In July, median prices for single-family homes rose, year-over-year, from 6 percent to 13 percent in the SSFBAM region, as more affordable condo prices soared ahead by 18 percent to 58 percent, according to MLS Listings Inc.

Single-family median prices were up most in San Benito and Santa Cruz (both 13 percent) and Monterey 12 percent. All counties experienced double-digit, year-over-year median price increases for condos, with the greatest gains in San Mateo, up 35 percent, and Monterey, up a whopping 58 percent.

During the same year-over-year period, single-family home sales were down in Monterey (-9 percent) and San Benito counties (-16 percent), but up in San Mateo (11 percent), Santa Clara (15 percent) and Santa Cruz (27 percent). Condo sales were down only in Monterey County (-6 percent), flat in San Benito County and up in San Mateo (24 percent), Santa Clara (2 percent) and Santa Cruz (26 percent) counties.

Month-to-month sales, however, dropped in all five SSFBAM counties, for the second month in a row in July, making for a sluggish summer selling season, according to MLSListings.

MLSListings Inc. also reported month-to-month inventories remained flat in all counties, but dropped significantly year-to-year in San Mateo (-38 percent), Santa Clara (-39 percent), San Benito (-33 percent), Monterey (-26 percent) and Santa Cruz (-16 percent) counties

“New listings are barely keeping ahead of closed sales. For buyers and their agents to succeed in this market, they need to be constantly monitoring new listings, including using technology that notifies them instantly once a home comes on the market,” said Barbara Lymberis, president of the Santa Clara County Association of Realtors.

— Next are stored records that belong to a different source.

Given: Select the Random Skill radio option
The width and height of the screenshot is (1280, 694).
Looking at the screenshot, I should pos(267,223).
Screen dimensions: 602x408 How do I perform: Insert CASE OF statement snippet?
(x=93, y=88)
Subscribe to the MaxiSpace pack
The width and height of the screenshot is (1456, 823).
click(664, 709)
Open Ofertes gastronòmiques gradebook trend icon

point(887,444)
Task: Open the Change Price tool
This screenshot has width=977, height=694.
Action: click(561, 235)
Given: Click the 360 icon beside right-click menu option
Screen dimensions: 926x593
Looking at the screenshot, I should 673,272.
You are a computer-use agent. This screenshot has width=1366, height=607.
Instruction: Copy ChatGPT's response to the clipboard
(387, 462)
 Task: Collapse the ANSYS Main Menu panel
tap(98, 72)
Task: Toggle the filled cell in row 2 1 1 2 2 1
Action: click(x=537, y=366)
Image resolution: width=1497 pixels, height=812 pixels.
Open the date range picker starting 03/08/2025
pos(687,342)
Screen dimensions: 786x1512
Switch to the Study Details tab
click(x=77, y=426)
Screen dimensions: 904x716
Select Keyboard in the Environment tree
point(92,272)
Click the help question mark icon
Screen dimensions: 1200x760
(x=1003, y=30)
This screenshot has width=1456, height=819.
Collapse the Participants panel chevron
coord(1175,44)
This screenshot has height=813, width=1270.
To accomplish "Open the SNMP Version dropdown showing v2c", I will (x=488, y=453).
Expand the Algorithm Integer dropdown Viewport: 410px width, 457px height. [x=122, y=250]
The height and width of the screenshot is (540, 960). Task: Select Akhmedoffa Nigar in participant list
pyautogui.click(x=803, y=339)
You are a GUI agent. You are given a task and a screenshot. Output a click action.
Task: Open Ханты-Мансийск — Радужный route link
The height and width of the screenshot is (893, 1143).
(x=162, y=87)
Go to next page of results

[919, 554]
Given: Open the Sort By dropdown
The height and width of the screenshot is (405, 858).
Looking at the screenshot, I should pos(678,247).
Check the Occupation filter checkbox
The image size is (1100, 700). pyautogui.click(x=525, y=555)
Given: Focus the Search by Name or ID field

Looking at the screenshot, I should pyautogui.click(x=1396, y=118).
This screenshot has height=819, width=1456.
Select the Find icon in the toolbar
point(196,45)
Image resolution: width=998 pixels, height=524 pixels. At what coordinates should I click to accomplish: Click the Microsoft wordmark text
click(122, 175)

Low mortgage rates are also prompting more buys. The average interest rate on fixed-rate mortgages (FRMs) for 30-year conforming loans for the week ending Aug. 14, rose to 3.79 percent, from last week’s 3.76 percent average, but rates remain well in record low territory, according to the Interest Rate Update.

Silicon Valley Close-up

In a separate report from the Santa Clara County Association of Realtors the July 2012 median price of single-family homes in Silicon Valley rose 13 percent to $695,000, up from $615,000 a year ago. Condo prices were up by more, 18 percent, to $385,000 from $325,000 a year ago.

The average number of days on market to sell a single-family home dropped to 43 days this year, compared to 64 days a year ago – a 32.81 percent drop. Condos sold in an average 53 days last month, down from the 81 days in July 2011 – a 34.57 percent decrease.

Already tight inventories for single-family homes for July dropped to 2,460 from the 4,053 of July 2011, a decrease of 39.30 percent. Inventory for condos dropped to 790 from 1,616, a decrease of 51.11 percent.

“The housing market in Santa Clara County is fast and furious and doesn’t show any signs of stopping yet,” said Lymberis, also Keller Williams – Perfect Harmony Properties.